**Task brief**
Rewrite each line of the items below as a string in a JSON list, one string per line, leaving out blank lines.

**Data for processing**

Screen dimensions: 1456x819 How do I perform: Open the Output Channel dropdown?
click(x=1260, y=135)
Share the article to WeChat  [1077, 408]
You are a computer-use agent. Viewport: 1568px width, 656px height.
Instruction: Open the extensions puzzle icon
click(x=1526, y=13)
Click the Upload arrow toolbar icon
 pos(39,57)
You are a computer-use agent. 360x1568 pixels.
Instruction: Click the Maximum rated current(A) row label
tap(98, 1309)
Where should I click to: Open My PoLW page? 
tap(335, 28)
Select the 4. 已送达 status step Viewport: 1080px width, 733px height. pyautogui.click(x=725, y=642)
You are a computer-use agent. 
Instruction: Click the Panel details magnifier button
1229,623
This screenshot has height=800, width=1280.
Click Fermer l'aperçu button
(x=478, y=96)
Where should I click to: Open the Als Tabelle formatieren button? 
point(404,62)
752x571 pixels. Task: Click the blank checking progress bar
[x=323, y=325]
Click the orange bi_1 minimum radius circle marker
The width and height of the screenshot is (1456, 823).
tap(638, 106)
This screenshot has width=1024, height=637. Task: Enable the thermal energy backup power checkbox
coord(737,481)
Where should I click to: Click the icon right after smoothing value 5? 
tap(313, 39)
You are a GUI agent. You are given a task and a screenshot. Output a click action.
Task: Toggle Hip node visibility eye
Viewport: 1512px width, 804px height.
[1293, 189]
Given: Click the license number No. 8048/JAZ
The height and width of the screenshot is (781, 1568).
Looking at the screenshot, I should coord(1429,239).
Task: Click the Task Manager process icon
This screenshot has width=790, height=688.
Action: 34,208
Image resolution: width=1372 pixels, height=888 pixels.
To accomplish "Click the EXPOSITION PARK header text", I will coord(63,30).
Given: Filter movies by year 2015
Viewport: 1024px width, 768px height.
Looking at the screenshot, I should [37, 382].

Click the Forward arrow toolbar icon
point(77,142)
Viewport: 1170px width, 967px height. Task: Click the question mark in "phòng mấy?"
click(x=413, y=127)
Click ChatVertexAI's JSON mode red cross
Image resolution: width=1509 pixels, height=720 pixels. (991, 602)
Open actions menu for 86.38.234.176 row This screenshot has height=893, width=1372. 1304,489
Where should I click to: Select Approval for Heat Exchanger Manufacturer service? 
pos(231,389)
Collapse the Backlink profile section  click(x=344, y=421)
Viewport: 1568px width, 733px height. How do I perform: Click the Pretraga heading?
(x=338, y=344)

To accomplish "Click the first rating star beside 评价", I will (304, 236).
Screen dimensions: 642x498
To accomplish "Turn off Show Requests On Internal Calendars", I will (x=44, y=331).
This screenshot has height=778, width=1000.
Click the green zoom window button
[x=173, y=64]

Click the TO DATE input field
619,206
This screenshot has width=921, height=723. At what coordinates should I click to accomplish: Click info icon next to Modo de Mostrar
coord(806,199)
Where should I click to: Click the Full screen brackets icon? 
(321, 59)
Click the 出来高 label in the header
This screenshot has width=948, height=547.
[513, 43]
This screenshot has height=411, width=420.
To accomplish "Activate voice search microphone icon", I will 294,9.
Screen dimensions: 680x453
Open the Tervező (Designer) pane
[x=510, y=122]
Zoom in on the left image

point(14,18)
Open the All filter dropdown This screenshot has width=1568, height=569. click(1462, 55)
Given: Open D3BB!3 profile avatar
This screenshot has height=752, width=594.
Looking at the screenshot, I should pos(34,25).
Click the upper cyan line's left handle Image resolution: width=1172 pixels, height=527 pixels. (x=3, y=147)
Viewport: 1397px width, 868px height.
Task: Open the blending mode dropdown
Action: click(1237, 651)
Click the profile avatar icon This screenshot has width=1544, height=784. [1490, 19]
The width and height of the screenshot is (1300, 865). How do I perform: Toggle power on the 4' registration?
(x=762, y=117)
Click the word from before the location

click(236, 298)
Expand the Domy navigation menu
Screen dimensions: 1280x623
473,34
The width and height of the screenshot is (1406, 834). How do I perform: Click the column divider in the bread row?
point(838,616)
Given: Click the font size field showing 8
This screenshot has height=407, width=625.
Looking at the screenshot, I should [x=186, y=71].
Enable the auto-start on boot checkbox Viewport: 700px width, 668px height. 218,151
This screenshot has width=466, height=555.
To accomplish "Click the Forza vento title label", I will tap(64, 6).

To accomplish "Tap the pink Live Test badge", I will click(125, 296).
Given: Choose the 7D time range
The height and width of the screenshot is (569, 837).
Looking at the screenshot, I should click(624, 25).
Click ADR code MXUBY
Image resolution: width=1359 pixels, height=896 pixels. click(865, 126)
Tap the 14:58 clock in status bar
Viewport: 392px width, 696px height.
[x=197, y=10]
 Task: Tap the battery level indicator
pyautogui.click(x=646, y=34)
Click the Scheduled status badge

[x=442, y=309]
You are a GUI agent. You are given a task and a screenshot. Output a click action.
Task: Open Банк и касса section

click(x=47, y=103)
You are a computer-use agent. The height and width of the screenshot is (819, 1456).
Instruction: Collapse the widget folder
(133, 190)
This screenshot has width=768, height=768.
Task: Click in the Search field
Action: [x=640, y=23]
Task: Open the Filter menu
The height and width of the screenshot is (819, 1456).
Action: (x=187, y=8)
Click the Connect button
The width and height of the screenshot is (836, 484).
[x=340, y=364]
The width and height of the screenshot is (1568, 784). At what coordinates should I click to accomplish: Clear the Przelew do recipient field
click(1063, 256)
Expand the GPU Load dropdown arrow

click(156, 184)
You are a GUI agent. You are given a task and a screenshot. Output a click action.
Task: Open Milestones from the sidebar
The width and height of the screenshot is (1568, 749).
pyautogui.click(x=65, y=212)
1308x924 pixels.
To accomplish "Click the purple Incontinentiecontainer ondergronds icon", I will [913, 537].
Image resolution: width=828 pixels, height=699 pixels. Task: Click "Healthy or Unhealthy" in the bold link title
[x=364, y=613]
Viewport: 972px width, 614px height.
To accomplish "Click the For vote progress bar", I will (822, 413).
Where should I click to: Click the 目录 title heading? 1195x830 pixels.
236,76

**Right answer**
[
  "Screen dimensions: 1456x819 How do I perform: Open the Output Channel dropdown?",
  "click(x=1260, y=135)",
  "Share the article to WeChat  [1077, 408]",
  "You are a computer-use agent. Viewport: 1568px width, 656px height.",
  "Instruction: Open the extensions puzzle icon",
  "click(x=1526, y=13)",
  "Click the Upload arrow toolbar icon",
  " pos(39,57)",
  "You are a computer-use agent. 360x1568 pixels.",
  "Instruction: Click the Maximum rated current(A) row label",
  "tap(98, 1309)",
  "Where should I click to: Open My PoLW page? ",
  "tap(335, 28)",
  "Select the 4. 已送达 status step Viewport: 1080px width, 733px height. pyautogui.click(x=725, y=642)",
  "You are a computer-use agent. ",
  "Instruction: Click the Panel details magnifier button",
  "1229,623",
  "This screenshot has height=800, width=1280.",
  "Click Fermer l'aperçu button",
  "(x=478, y=96)",
  "Where should I click to: Open the Als Tabelle formatieren button? ",
  "point(404,62)",
  "752x571 pixels. Task: Click the blank checking progress bar",
  "[x=323, y=325]",
  "Click the orange bi_1 minimum radius circle marker",
  "The width and height of the screenshot is (1456, 823).",
  "tap(638, 106)",
  "This screenshot has width=1024, height=637. Task: Enable the thermal energy backup power checkbox",
  "coord(737,481)",
  "Where should I click to: Click the icon right after smoothing value 5? ",
  "tap(313, 39)",
  "You are a GUI agent. You are given a task and a screenshot. Output a click action.",
  "Task: Toggle Hip node visibility eye",
  "Viewport: 1512px width, 804px height.",
  "[1293, 189]",
  "Given: Click the license number No. 8048/JAZ",
  "The height and width of the screenshot is (781, 1568).",
  "Looking at the screenshot, I should coord(1429,239).",
  "Task: Click the Task Manager process icon",
  "This screenshot has width=790, height=688.",
  "Action: 34,208",
  "Image resolution: width=1372 pixels, height=888 pixels.",
  "To accomplish \"Click the EXPOSITION PARK header text\", I will coord(63,30).",
  "Given: Filter movies by year 2015",
  "Viewport: 1024px width, 768px height.",
  "Looking at the screenshot, I should [37, 382].",
  "Click the Forward arrow toolbar icon",
  "point(77,142)",
  "Viewport: 1170px width, 967px height. Task: Click the question mark in \"phòng mấy?\"",
  "click(x=413, y=127)",
  "Click ChatVertexAI's JSON mode red cross",
  "Image resolution: width=1509 pixels, height=720 pixels. (991, 602)",
  "Open actions menu for 86.38.234.176 row This screenshot has height=893, width=1372. 1304,489",
  "Where should I click to: Select Approval for Heat Exchanger Manufacturer service? ",
  "pos(231,389)",
  "Collapse the Backlink profile section  click(x=344, y=421)",
  "Viewport: 1568px width, 733px height. How do I perform: Click the Pretraga heading?",
  "(x=338, y=344)",
  "To accomplish \"Click the first rating star beside 评价\", I will (304, 236).",
  "Screen dimensions: 642x498",
  "To accomplish \"Turn off Show Requests On Internal Calendars\", I will (x=44, y=331).",
  "This screenshot has height=778, width=1000.",
  "Click the green zoom window button",
  "[x=173, y=64]",
  "Click the TO DATE input field",
  "619,206",
  "This screenshot has width=921, height=723. At what coordinates should I click to accomplish: Click info icon next to Modo de Mostrar",
  "coord(806,199)",
  "Where should I click to: Click the Full screen brackets icon? ",
  "(321, 59)",
  "Click the 出来高 label in the header",
  "This screenshot has width=948, height=547.",
  "[513, 43]",
  "This screenshot has height=411, width=420.",
  "To accomplish \"Activate voice search microphone icon\", I will 294,9.",
  "Screen dimensions: 680x453",
  "Open the Tervező (Designer) pane",
  "[x=510, y=122]",
  "Zoom in on the left image",
  "point(14,18)",
  "Open the All filter dropdown This screenshot has width=1568, height=569. click(1462, 55)",
  "Given: Open D3BB!3 profile avatar",
  "This screenshot has height=752, width=594.",
  "Looking at the screenshot, I should pos(34,25).",
  "Click the upper cyan line's left handle Image resolution: width=1172 pixels, height=527 pixels. (x=3, y=147)",
  "Viewport: 1397px width, 868px height.",
  "Task: Open the blending mode dropdown",
  "Action: click(1237, 651)",
  "Click the profile avatar icon This screenshot has width=1544, height=784. [1490, 19]",
  "The width and height of the screenshot is (1300, 865). How do I perform: Toggle power on the 4' registration?",
  "(x=762, y=117)",
  "Click the word from before the location",
  "click(236, 298)",
  "Expand the Domy navigation menu",
  "Screen dimensions: 1280x623",
  "473,34",
  "The width and height of the screenshot is (1406, 834). How do I perform: Click the column divider in the bread row?",
  "point(838,616)",
  "Given: Click the font size field showing 8",
  "This screenshot has height=407, width=625.",
  "Looking at the screenshot, I should [x=186, y=71].",
  "Enable the auto-start on boot checkbox Viewport: 700px width, 668px height. 218,151",
  "This screenshot has width=466, height=555.",
  "To accomplish \"Click the Forza vento title label\", I will tap(64, 6).",
  "To accomplish \"Tap the pink Live Test badge\", I will click(125, 296).",
  "Given: Choose the 7D time range",
  "The height and width of the screenshot is (569, 837).",
  "Looking at the screenshot, I should click(624, 25).",
  "Click ADR code MXUBY",
  "Image resolution: width=1359 pixels, height=896 pixels. click(865, 126)",
  "Tap the 14:58 clock in status bar",
  "Viewport: 392px width, 696px height.",
  "[x=197, y=10]",
  " Task: Tap the battery level indicator",
  "pyautogui.click(x=646, y=34)",
  "Click the Scheduled status badge",
  "[x=442, y=309]",
  "You are a GUI agent. You are given a task and a screenshot. Output a click action.",
  "Task: Open Банк и касса section",
  "click(x=47, y=103)",
  "You are a computer-use agent. The height and width of the screenshot is (819, 1456).",
  "Instruction: Collapse the widget folder",
  "(133, 190)",
  "This screenshot has width=768, height=768.",
  "Task: Click in the Search field",
  "Action: [x=640, y=23]",
  "Task: Open the Filter menu",
  "The height and width of the screenshot is (819, 1456).",
  "Action: (x=187, y=8)",
  "Click the Connect button",
  "The width and height of the screenshot is (836, 484).",
  "[x=340, y=364]",
  "The width and height of the screenshot is (1568, 784). At what coordinates should I click to accomplish: Clear the Przelew do recipient field",
  "click(1063, 256)",
  "Expand the GPU Load dropdown arrow",
  "click(156, 184)",
  "You are a GUI agent. You are given a task and a screenshot. Output a click action.",
  "Task: Open Milestones from the sidebar",
  "The width and height of the screenshot is (1568, 749).",
  "pyautogui.click(x=65, y=212)",
  "1308x924 pixels.",
  "To accomplish \"Click the purple Incontinentiecontainer ondergronds icon\", I will [913, 537].",
  "Image resolution: width=828 pixels, height=699 pixels. Task: Click \"Healthy or Unhealthy\" in the bold link title",
  "[x=364, y=613]",
  "Viewport: 972px width, 614px height.",
  "To accomplish \"Click the For vote progress bar\", I will (822, 413).",
  "Where should I click to: Click the 目录 title heading? 1195x830 pixels.",
  "236,76"
]